Like Ball and Monroe and so many other powerful women, Garland’s career and legacies went way beyond acting, and indeed beyond performing on screen at all. In 1961, the same year in which she made the triumphant return to film acting in Judgment at Nuremberg about which I wrote in yesterday’s post, she settled a longstanding contract dispute with CBS and went on to sign two significant deals with the network: first for a series of stand-alone specials in 1962-63; and then a $24 million offer (well over $100 million in 2020s numbers, and thus described as “the biggest talent deal in TV history”) to produce and star in a weekly series. Titled simply The Judy Garland Show, that series debuted on September 29, 1963; it only aired for one season (26 episodes), not least because CBS decided to schedule it against NBC’s Western mega-hit Bonanza, but The Judy Garland Show would go on to receive four Emmy nominations, and in any case reflects Garland’s power behind the scenes as well as the power and draw of her name and presence.

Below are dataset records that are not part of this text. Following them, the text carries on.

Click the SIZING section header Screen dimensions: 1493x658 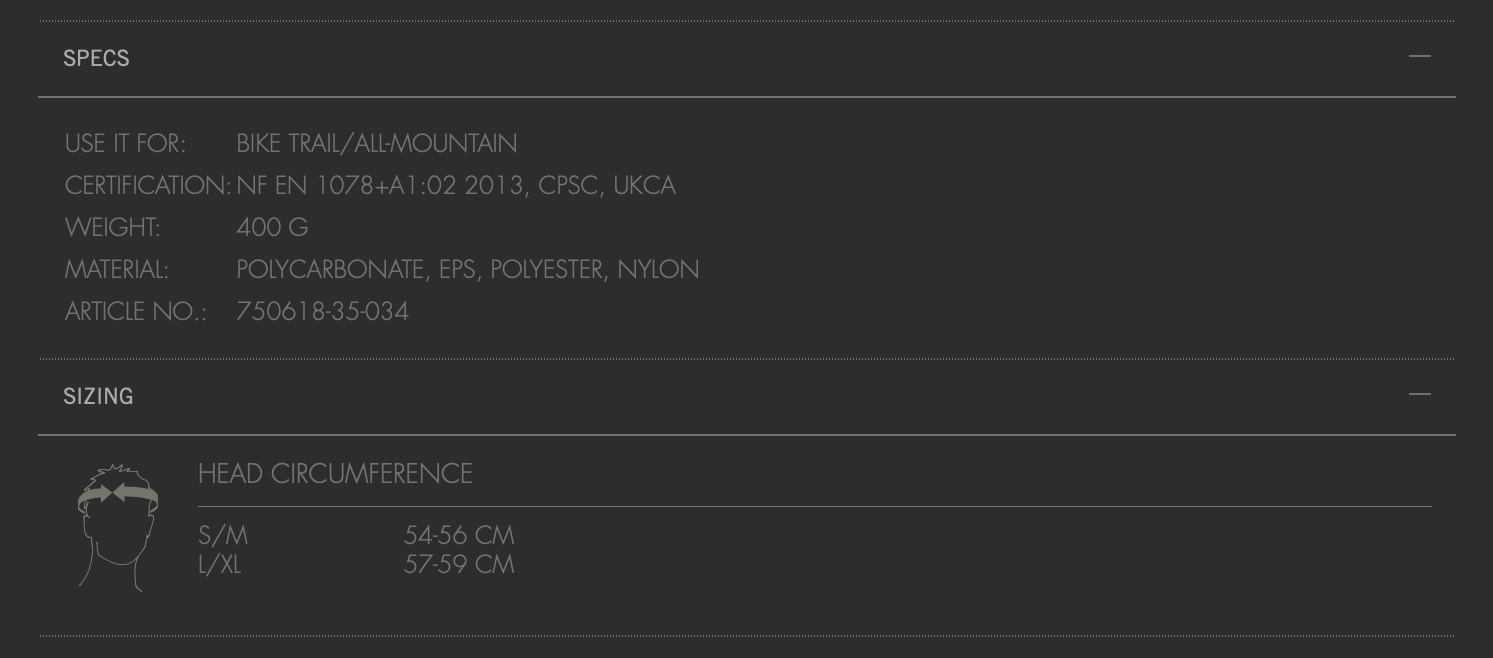tap(746, 396)
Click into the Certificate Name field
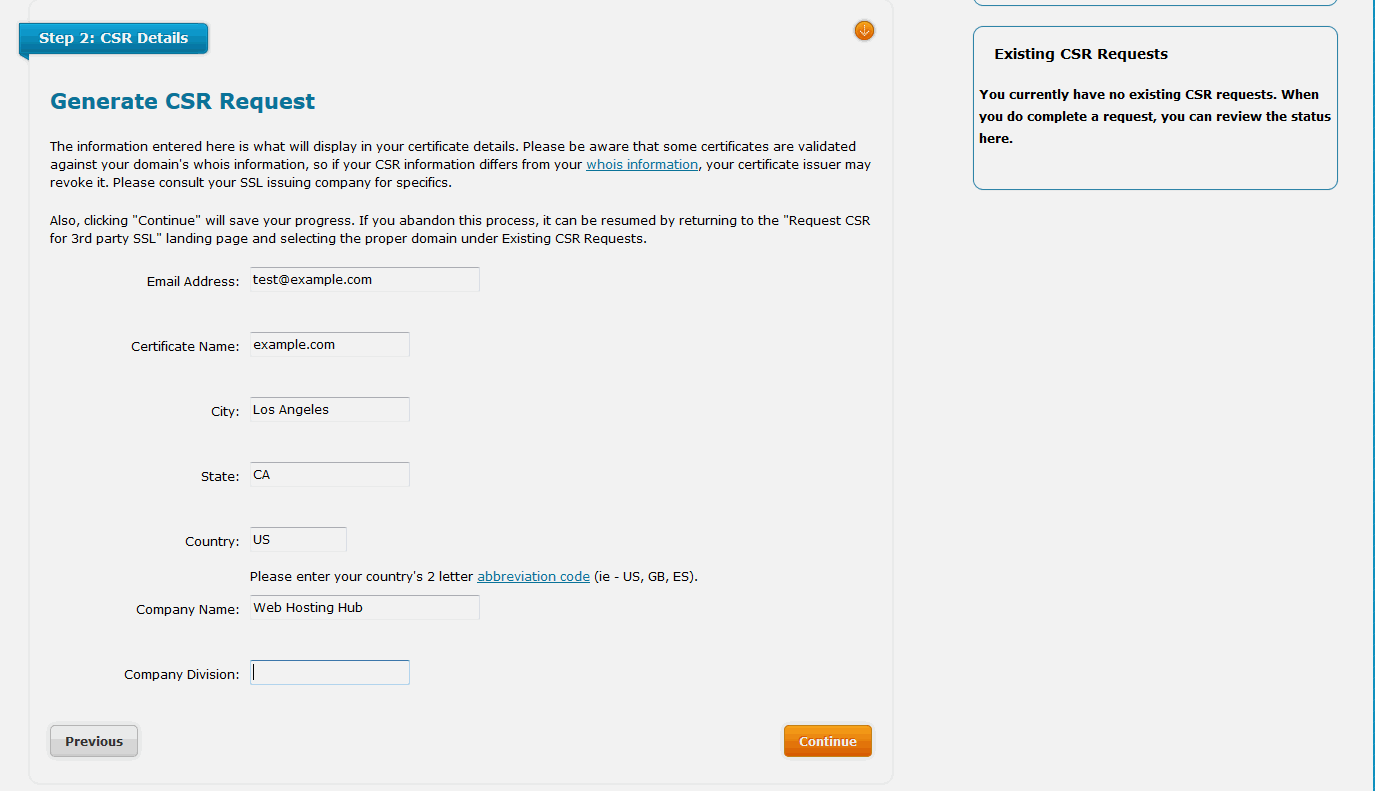This screenshot has height=791, width=1375. tap(329, 345)
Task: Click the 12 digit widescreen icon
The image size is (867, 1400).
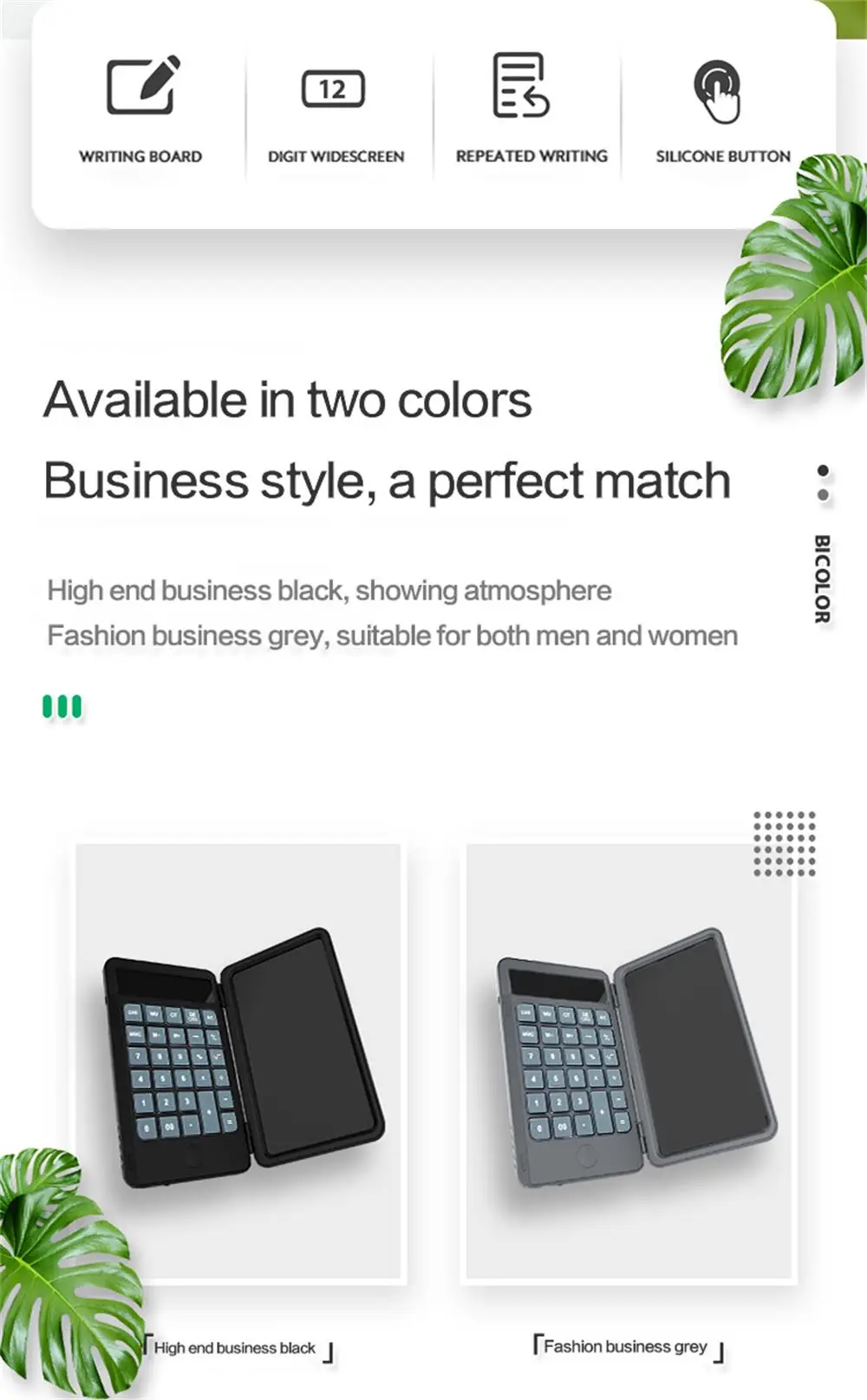Action: (333, 88)
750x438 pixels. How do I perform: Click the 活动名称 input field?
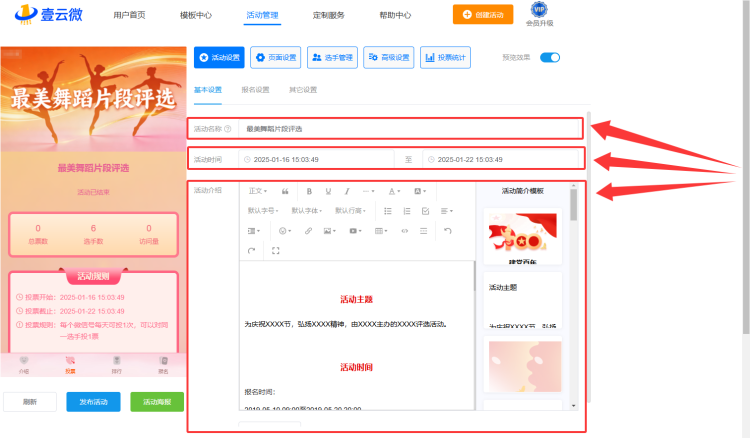pos(410,129)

And, through her, so many other powerful names and presences. Here are just some of the guest stars across the show’s first three months, from that late September premiere through the end of 1963: Barbra Streisand (nominated for an Emmy for her appearance), Lena Horne, Tony Bennett, Count Basie, Mickey Rooney, Peggy Lee, Bob Newhart, Carl Reiner, and Mel Tormé. This wasn’t just a late-night talk show format where the stars would chat for a few minutes, either—it was a groundbreaking performance and sketch show, at least somewhat akin to (but of course preceding by more than a decade) Saturday Night Live. I don’t know enough about television history to say with any definitiveness whether The Judy Garland Show had an influence on such later shows—but I do know that its general absence from our collective memories should not in any way be taken as proof that it wasn’t influential or didn’t leave such a lasting legacy. When it comes to the lives and legacies of powerful and seemingly already famous showbiz women like Judy Garland, after all, we still have a lot to learn.

Special post this weekend,

Ben

PS. What do you think? Other Garland works or moments you’d highlight?